8. A retraining device for a neural network, characterized in that, A method for retraining a neural network as described in any one of claims 1-7, comprising: A mapping module is used to map a neural network to be mapped onto a device including multiple processing units to obtain a first mapping strategy corresponding to the neural network to be mapped; the first mapping strategy includes a second processing node mapped in the processing unit and initial configuration data of the second processing node; at least one second processing node is obtained by transforming the first processing node of the neural network to be mapped, and the initial configuration data of the second processing node is obtained based on the source configuration data of the corresponding first processing node; A construction module is used to construct an equivalent mapping neural network based on the first mapping strategy, wherein the equivalent mapping neural network is composed of the second processing nodes; A training module is used to train the equivalent mapping neural network to obtain retraining configuration data for at least one of the second processing nodes; The replacement module is used to replace the initial configuration data of the second processing node in the first mapping strategy with the retraining configuration data of the second processing node, so as to obtain the second mapping strategy of the equivalent mapping neural network.
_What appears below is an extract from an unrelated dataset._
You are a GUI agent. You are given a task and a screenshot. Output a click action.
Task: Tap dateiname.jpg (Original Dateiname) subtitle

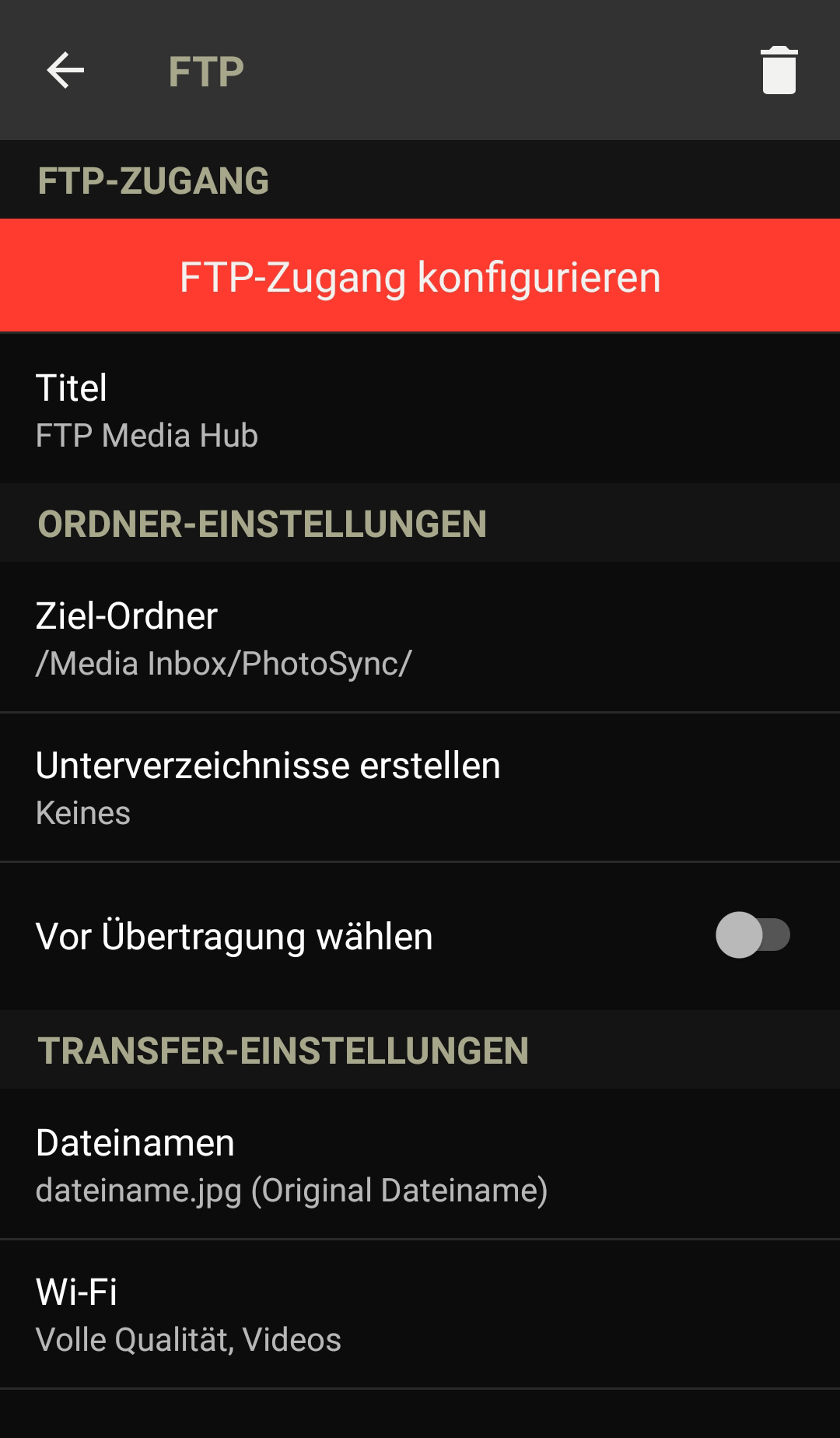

9. An electronic device, characterized in that, include: At least one processor; as well as A memory communicatively connected to the at least one processor; wherein, The memory stores one or more computer programs that can be executed by the at least one processor, the one or more computer programs being executed by the at least one processor to enable the at least one processor to perform the retraining method of the neural network as described in any one of claims 1-7.

10. A computer-readable storage medium having a computer program stored thereon, characterized in that, When the computer program is executed by a processor, it implements the retraining method of the neural network as described in any one of claims 1-7.